5 Principles For Working With Someone You Don’t Like

创业投资 2017-08-20

One thing is certain in any business – not everyone you have to deal with will be like you, or will like you (and vice versa). These people may include one of your business partners, an investor, a key vendor, or even one of your best customers. In my role as a business advisor, I see more and more how business people must bridge these differences to accomplish shared business goals.

We have all heard the stories of business disasters that result from people who are so different that they can’t get along. Some of these are legendary, including the Steve Jobs differences with John Sculley . Some are more current, such as the travails of Uber investors challenging founder Travis Kalanick , and the daily political leadership struggles surrounding President Donald Trump .

On a more positive note, as the business world becomes a global space, all of us have to learn to live and work with people of very different cultures, religions, political opinions, as well as different generations and genders. You have to manage and operate within more and more diverse teams, and your success in a career, or in building your business, depends on it.

Thus I was pleased to see these challenges addressed directly in a new book, “ How to Work With and Lead People Not Like You ,” by Kelly McDonald, a well-known marketing and communications expert who specializes in multicultural and diversity marketing. She offers a set of strategies and tools for communicating across cultural and other barriers, including people you don’t like:

  1. Understand that they’re not trying to be difficult. Most people you have to deal with in starting and running a business are just being who they are. They are behaving the way they were socialized – the sum of how they were raised, cultural influences, and the dynamics of previous roles. Don’t let your emotion or theirs impede communication.

  2. Don’t try to change them – be civil and diplomatic. People can change themselves, but you can’t change them. Whatever their demeanor is toward you (or your business), remain positive and professional, and treat the other person with courtesy and respect. Do not allow tension to escalate, and your blood pressure and sanity will thank you for it.

  3. Adjust your expectations that everyone thinks like you. Business people come from different backgrounds and experiences, so don’t expect their behavior and opinions to always mesh with yours. Accept that there are very few absolute rights and wrongs in business, so expect different viewpoints, and don’t allow anyone to push your buttons.
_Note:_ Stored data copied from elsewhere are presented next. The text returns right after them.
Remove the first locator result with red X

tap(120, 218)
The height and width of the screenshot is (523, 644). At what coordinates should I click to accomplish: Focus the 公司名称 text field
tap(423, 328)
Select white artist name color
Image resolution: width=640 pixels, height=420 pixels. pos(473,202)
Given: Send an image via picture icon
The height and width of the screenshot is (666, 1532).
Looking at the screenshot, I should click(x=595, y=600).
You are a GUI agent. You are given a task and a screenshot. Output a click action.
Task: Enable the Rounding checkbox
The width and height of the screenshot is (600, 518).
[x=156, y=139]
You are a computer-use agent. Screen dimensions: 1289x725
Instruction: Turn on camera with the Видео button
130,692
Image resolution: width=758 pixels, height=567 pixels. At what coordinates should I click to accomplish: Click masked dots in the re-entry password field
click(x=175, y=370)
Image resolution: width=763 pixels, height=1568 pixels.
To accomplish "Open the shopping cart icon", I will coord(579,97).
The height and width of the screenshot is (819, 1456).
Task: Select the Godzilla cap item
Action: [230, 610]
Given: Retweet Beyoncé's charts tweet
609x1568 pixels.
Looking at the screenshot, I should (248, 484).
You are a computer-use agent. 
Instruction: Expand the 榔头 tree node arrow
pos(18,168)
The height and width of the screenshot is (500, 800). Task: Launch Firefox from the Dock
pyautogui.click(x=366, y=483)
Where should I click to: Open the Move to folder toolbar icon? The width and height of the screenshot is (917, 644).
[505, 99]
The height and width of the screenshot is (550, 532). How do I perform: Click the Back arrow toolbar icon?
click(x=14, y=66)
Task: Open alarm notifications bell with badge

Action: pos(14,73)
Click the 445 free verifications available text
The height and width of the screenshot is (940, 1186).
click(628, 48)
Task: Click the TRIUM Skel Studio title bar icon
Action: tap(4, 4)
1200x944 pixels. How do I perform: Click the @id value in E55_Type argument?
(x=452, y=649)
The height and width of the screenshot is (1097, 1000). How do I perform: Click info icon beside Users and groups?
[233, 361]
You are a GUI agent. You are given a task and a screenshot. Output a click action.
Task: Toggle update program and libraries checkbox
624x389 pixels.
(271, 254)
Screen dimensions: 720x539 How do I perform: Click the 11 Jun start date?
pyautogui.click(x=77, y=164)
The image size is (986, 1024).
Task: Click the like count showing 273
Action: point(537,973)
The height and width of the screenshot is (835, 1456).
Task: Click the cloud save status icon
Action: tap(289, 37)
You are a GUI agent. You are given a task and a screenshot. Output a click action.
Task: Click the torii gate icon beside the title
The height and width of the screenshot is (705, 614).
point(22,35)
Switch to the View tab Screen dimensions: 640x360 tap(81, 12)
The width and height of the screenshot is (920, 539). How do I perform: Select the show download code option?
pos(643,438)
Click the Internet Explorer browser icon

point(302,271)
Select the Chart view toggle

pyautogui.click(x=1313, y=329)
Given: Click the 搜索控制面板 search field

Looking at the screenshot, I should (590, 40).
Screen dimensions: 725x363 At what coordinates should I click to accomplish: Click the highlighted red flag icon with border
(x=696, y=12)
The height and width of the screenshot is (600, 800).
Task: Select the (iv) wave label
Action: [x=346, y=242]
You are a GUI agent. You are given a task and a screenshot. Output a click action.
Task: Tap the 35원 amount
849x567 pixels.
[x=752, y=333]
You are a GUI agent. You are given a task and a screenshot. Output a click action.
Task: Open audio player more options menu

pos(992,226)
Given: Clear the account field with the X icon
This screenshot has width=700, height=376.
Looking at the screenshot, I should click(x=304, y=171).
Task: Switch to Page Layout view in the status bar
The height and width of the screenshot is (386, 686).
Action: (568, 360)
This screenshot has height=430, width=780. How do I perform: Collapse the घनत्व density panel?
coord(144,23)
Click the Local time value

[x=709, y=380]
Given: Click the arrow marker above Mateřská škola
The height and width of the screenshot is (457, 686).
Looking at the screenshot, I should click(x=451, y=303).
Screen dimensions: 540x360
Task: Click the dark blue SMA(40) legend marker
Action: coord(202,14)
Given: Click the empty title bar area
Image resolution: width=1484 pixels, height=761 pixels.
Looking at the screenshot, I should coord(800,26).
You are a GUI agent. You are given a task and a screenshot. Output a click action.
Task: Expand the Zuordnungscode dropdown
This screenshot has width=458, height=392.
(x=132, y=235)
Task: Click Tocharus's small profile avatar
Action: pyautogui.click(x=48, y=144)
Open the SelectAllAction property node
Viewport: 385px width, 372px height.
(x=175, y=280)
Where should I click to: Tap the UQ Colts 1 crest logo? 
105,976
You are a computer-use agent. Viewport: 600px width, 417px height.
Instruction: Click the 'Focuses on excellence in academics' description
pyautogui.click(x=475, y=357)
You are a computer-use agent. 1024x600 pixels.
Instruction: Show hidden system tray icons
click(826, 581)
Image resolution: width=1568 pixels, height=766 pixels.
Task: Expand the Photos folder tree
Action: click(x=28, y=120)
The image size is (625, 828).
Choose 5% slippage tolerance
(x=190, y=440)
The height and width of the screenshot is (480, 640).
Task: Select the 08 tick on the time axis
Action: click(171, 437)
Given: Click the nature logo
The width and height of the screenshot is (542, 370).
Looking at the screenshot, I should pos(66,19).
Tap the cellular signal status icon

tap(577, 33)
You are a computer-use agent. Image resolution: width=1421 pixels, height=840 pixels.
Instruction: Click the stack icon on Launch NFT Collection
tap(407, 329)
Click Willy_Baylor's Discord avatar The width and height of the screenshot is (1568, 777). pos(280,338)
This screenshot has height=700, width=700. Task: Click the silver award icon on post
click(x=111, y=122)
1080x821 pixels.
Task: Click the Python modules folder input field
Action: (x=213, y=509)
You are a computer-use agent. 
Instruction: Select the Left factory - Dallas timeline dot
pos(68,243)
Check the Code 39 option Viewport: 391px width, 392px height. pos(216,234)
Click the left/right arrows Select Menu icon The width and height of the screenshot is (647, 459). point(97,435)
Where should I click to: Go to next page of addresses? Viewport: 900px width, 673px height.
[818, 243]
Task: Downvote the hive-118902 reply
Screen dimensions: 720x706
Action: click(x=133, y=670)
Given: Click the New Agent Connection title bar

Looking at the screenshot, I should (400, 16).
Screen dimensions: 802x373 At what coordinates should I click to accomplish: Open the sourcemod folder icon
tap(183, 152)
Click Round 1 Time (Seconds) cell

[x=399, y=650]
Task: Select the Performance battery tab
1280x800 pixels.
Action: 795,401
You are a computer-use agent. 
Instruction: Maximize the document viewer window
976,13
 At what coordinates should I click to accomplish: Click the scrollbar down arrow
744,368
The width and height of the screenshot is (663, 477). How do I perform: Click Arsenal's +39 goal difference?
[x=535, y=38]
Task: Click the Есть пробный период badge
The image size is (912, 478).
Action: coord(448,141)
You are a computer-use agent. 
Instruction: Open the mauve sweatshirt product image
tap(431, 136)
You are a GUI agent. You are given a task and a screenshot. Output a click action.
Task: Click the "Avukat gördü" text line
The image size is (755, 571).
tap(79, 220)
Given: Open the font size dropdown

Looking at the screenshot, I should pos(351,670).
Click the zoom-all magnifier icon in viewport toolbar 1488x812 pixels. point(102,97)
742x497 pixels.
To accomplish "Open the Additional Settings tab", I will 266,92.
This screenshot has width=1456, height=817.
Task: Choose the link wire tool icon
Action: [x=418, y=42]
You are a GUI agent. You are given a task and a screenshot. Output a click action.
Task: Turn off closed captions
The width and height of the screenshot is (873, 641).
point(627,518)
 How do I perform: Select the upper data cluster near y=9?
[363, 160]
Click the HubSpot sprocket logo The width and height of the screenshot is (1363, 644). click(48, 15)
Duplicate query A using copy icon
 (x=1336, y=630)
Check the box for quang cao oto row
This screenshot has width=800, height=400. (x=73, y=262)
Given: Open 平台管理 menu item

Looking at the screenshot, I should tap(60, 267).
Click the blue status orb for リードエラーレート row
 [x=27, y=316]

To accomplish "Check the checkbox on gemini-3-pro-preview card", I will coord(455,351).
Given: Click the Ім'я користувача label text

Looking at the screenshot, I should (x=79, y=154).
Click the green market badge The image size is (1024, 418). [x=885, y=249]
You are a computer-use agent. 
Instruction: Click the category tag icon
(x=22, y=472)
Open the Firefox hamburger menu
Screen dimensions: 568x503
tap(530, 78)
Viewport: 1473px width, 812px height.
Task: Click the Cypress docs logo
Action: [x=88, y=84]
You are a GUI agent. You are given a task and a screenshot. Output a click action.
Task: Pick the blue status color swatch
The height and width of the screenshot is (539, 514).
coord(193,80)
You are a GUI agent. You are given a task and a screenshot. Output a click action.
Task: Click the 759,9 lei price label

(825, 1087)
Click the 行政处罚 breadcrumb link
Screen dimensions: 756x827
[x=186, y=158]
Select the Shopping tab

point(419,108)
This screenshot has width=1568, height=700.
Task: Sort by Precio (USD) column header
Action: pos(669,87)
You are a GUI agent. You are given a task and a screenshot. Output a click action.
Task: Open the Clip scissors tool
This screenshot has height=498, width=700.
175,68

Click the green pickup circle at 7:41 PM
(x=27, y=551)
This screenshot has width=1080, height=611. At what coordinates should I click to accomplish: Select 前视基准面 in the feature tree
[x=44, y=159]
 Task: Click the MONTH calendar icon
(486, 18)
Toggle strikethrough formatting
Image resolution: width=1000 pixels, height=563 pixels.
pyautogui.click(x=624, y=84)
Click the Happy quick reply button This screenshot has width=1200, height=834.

  4. Focus on the business at hand and getting results. You are there to do a job, and so are they. Successful work relationships don’t have to be rooted in liking each other. Focus on the outcome you are seeking and what you and your counterpart need to do to get there. Success is about cooperation, respect, solving problems and working together.

  5. Agree to disagree without being judgmental. Saying “I see it differently” is neither judgmental nor combative, and it doesn’t mean you are trying to “win the argument” or persuade the other person to change their opinion. It diffuses tension and can lead to constructive conversation that allows you and your peers to work together productively.

In all cases, it’s important to be positive and maintain a can-do attitude. People avoid negativity and they are drawn to positivity. You can become a role model, a leader, and an ally for many team members which will lead to breakthroughs and results with even the most non-compatible situations. A positive mental attitude will also improve your health, and add years to your life.

Just remember that you have a business or a career to run. Experts are convinced that a diverse workforce, including people with different values and different perspectives, leads to better decisions and solutions – ultimately growing business opportunities, profits, and satisfaction. Diversity isn’t going away. Learn to deal with it now, and be the leader you always wanted to be.